On review, claimant contends the Panel erred in refusing “to find good cause for a late appeal due to the ambiguous and unclear advisements set forth in the referee’s decision.” We agree.
As pertinent here, we may set aside the Panel’s decision .only if we determine that the decision is erroneous as a matter of law. See § 8-74—107(6)(d), C.R.S.1998. Regulation 12.1.8 outlines the substantive guidelines for the Panel in determining whether a party has shown good cause for failing to file a timely appeal from a referee’s decision. Ambiguous advisements contained in administrative rulings concerning a party’s rights and need to appeal may constitute “administrative error by the Division” pursuant to Regulation 12.1.8 if the language of the advisement would be confusing to a reasonable person in the claimant’s position and if it may have influenced the untimeliness of the action taken. See Marquez v. Industrial Claim Appeals Office, 868 P.2d 1175 (Colo.App.1994).
For these orders to constitute adequate notice, they should not be misleading in any
Here, the referee’s decision does not clearly set out the effect of the disqualification determination on claimant’s future eligibility for benefits. Instead of advising him specifically that he is disqualified from receiving 25 of his 26 weeks of benefits, the language used in the decision, as quoted above, merely references in general terms the limitations of federal law and the benefits to be reduced.
Additionally, the decision did not advise claimant that he was disqualified from receiving all but one week of benefits for the entire benefit year, referencing instead a “10-week postponement.” This would seem to suggest to a reasonable person that benefits would begin to be paid after 10 weeks had elapsed.
Consequently, we hold the technical and confusing nature of the advisements in the referee’s decision rendered them ambiguous. Cf. Hart v. Industrial Claim Appeals Office, 914 P.2d 406 (Colo.App.1995). These ambiguities, concerning the amount and timing of benefits, constituted “administrative error” under Regulation 12.1.8. Thus, the Panel erred in finding that the language of the advisements was “sufficiently clear.”

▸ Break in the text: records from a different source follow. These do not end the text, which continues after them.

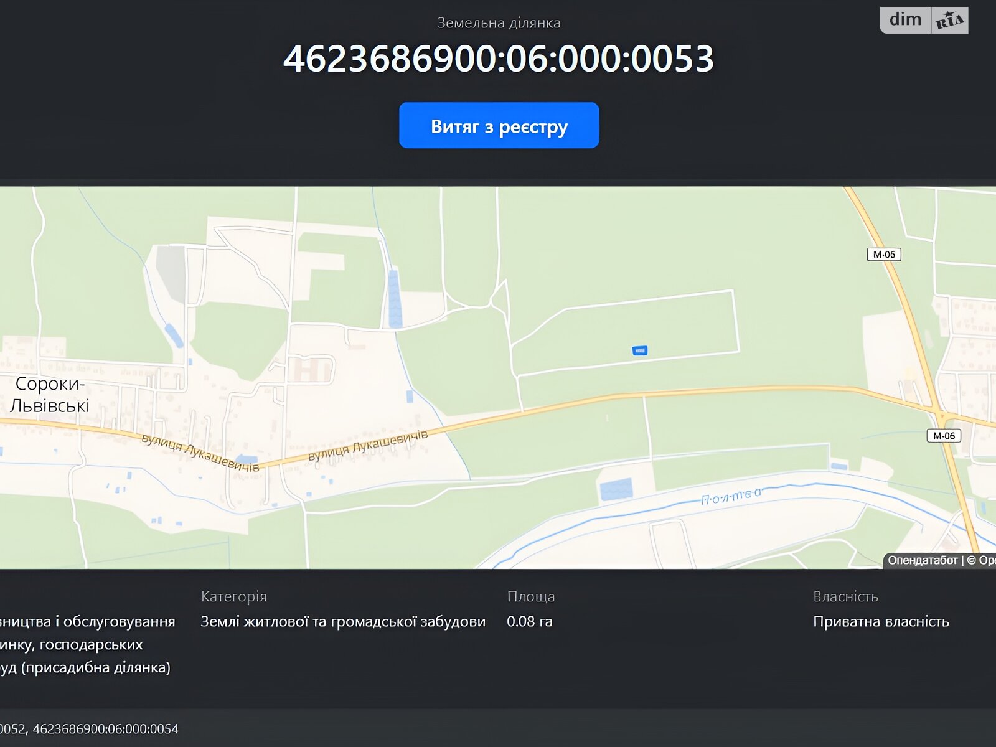Click the large blue pond near Полтва
This screenshot has height=747, width=996.
[x=616, y=489]
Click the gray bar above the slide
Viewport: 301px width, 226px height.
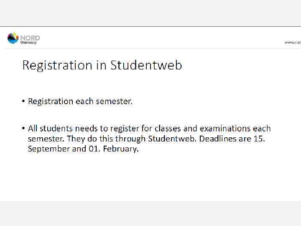pyautogui.click(x=151, y=13)
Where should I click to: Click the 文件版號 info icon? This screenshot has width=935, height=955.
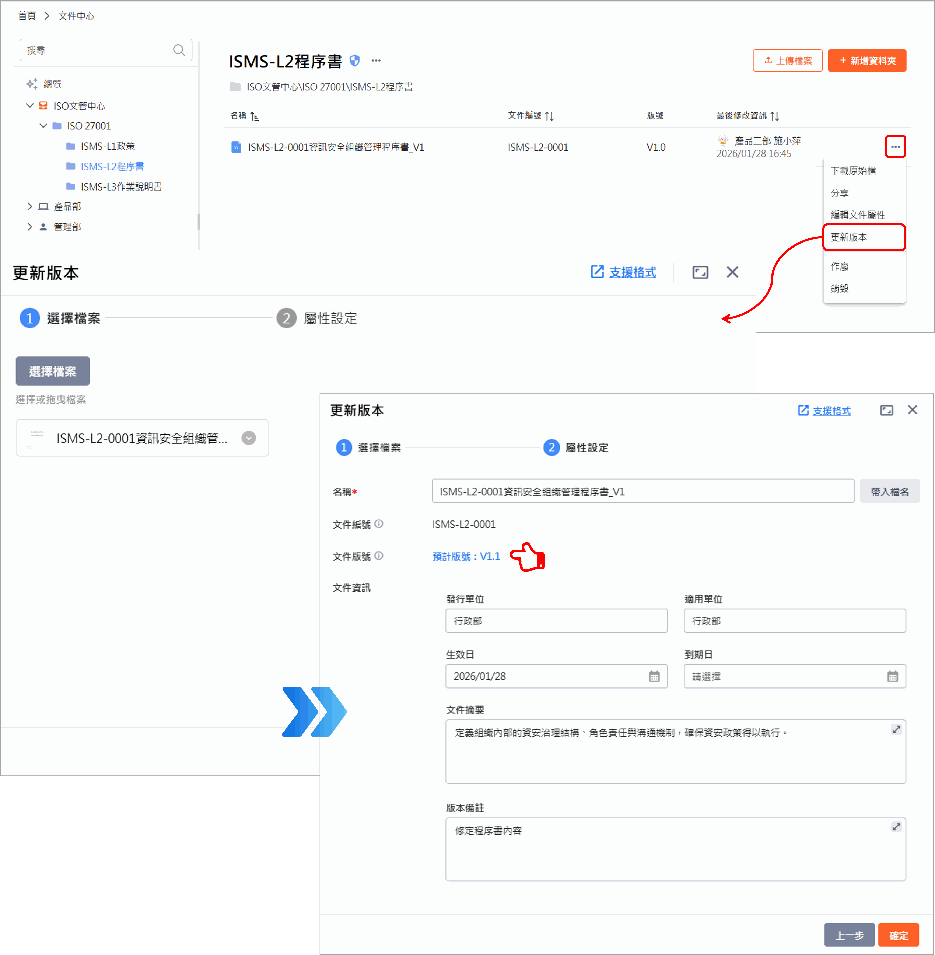pyautogui.click(x=379, y=556)

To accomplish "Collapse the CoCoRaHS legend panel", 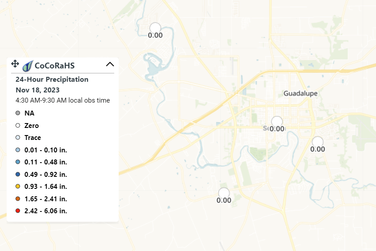I will [110, 64].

The Panel generally has discretion to weigh the various factors in Regulation 12.1.8 to determine whether a claimant has shown good cause for an untimely appeal. Here, the Panel concluded that, while the other factors in the regulation would favor allowing a late appeal, they did not “outweigh the absence of any reasonable justification [of ambiguous notice] for the claimant’s failure to take timely action.” Because we have determined that that conclusion constituted error, we hold good cause has been shown for the untimely appeal.
The order is set aside and the cause is remanded for further proceedings on claimant’s appeal of the denial of benefits.